From 1920 leaders such as Mahatma Gandhi began highly popular mass movements to campaign against the British Raj using largely peaceful methods. However, revolutionary activities against the British rule took place also throughout the Indian sub-continent and some others adopted a militant approach like the Indian National Army that sought to overthrow British rule by armed struggle and. The Gandhi-led independence movement opposed the British rule using non-violent methods like non-cooperation, civil disobedience and economic resistance. These movements succeeded in bringing independence to the new dominions of India and Pakistan in 15 August 1947.

Independence and partition (1947–present)

Partition of India, History of the Republic of India, History of Pakistan and History of Bangladesh

Along with the desire for independence, tensions between Hindus and Muslims had also been developing over the years. The Muslims had always been a minority within the subcontinent, and the prospect of an exclusively Hindu government made them wary of independence; they were as inclined to mistrust Hindu rule as they were to resist the foreign Raj, although Gandhi called for unity between the two groups in an astonishing display of leadership. The British, extremely weakened by the Second World War, promised that they would leave and participated in the formation of an interim government. The British Indian territories gained independence in 1947, after being partitioned into the Union of India and Dominion of Pakistan. Following the controversial division of pre-partition Punjab and Bengal, rioting broke out between Sikhs, Hindus and Muslims in these provinces and spread to several other parts of India, leaving some 500,000 dead. Also, this period saw one of the largest mass migrations ever recorded in modern history, with a total of 12 million Hindus, Sikhs and Muslims moving between the newly created nations of India and Pakistan (which gained independence on 15 and 14 August 1947 respectively). In 1971, Bangladesh, formerly East Pakistan and East Bengal, seceded from Pakistan.

Historiography

Historiography is the study of the history and methodology of the discipline of history. The term historiography also denotes a body of historical work on a specialized topic. In recent decades there have been four main schools of historiography regarding India: Cambridge, Nationalist, Marxist, and subaltern. The once common "Orientalist" approach, with its the image of a sensuous, inscrutable, and wholly spiritual India, has died out in serious scholarship.

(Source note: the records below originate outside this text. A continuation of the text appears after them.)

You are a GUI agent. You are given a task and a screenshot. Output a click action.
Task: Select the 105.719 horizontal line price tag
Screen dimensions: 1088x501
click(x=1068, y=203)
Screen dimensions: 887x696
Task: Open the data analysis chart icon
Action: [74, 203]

The "Cambridge School", led by Anil Seal, Gordon Johnson, Richard Gordon, and David A. Washbrook, downplays ideology.

The Nationalist school has focused on Congress, Gandhi, Nehru and high level politics. It highlighted the Mutiny of 1857 as a war of liberation, and Gandhi's 'Quit India' begun in 1942, as defining historical events.

More recently, Hindu nationalists have created a version of history for the schools to support their demands for "Hindutva" ("Hinduness") in Indian society.

The Marxists have focused on studies of economic development, landownership, and class conflict in precolonial India and of deindustrialization during the colonial period. The Marxists portrayed Gandhi's movement as a device for the bourgeois elite to harness popular, potentially revolutionary forces for its own ends.

The "subaltern school", was begun in the 1980s by Ranajit Guha and Gyan Prakash. It focuses attention away from the elites and politicians to "history from below", looking at the peasants using folklore, poetry, riddles, proverbs, songs, oral history and methods inspired by anthropology. It focuses on the colonial era before 1947 and typically emphasizes caste and downplays class, to the annoyance of the Marxist school.